We hope there is no nuance left here to come back, and that “at this stage” does not mean the subject resurfaces in another form later. In 2025, the Children’s Commissioner for England said she wanted to see them age gated. That would mean the end of anonymous use of VPNs and defeat part of their privacy preserving purposes. Many policymakers making similar statements reveal a limited understanding of the technology and their applications.
“Of course, we need age verification on VPNs — it’s absolutely a loophole that needs closing, and that’s one of my major recommendations.”

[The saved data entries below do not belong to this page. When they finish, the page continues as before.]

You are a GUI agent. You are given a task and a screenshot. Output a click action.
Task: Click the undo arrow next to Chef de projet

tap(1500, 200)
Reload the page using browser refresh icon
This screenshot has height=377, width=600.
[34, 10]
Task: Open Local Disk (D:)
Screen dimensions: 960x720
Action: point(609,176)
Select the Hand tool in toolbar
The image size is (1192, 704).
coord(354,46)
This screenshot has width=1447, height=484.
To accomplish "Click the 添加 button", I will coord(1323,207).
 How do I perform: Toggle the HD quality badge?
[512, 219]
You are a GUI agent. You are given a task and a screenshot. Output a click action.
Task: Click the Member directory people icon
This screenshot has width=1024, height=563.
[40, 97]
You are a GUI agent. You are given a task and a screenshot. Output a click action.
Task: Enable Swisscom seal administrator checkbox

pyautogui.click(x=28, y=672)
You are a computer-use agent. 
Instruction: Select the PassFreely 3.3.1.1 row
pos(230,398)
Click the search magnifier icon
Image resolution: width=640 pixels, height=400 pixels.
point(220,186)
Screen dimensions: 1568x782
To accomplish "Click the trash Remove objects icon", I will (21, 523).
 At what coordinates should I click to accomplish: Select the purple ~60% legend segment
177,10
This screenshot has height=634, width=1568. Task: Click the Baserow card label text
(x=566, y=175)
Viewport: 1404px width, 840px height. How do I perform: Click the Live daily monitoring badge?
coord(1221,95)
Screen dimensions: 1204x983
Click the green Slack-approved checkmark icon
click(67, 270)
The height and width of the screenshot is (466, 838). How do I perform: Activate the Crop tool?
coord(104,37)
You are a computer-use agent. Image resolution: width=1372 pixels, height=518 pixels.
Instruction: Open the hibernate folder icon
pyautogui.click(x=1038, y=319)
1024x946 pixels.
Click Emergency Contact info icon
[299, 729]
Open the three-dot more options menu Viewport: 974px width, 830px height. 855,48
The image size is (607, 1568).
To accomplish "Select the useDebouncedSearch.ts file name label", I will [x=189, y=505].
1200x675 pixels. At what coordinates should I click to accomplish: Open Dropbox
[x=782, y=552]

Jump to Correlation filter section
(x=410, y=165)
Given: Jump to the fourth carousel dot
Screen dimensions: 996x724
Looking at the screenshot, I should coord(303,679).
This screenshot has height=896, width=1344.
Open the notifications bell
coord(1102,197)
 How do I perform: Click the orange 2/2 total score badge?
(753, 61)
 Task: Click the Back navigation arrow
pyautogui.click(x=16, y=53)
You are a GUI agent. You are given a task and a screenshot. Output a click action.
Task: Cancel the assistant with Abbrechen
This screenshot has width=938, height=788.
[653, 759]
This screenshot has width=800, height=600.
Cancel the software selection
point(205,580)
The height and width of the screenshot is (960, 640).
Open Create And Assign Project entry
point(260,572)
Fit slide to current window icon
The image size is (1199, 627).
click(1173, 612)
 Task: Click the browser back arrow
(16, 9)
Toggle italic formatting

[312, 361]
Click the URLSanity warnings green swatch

— The Children’s Commissioner for England, BBC Newsnight, 2025
The question remains. If the evidence from 4 separate surveys show an overwhelmingly clear case against VPN restrictions, why did the absurd question of banning or age-gating them, ever get so far in political and media debate in the the first place?
A half compromise appears reached on the announcement of curfew hours that can be switched off. A Cinderella Law to block gamers from playing in certain hours in Korea, was scrapped after a decade after being found not only unworkable, but unpopular.
As we see from the poor evidence and understanding across other aspects of the #SocialMediaBan debate and technology more generally, pixie dust and magical thinking cannot deliver the practical online safety that parents and policymakers really want. Real solutions to social problems cannot be engineered through such coercive, technology-based rules.
This learning about VPNs policy should be a positive lesson to extend across more of the subject and we will be talking more about when it comes to age-gating, very soon.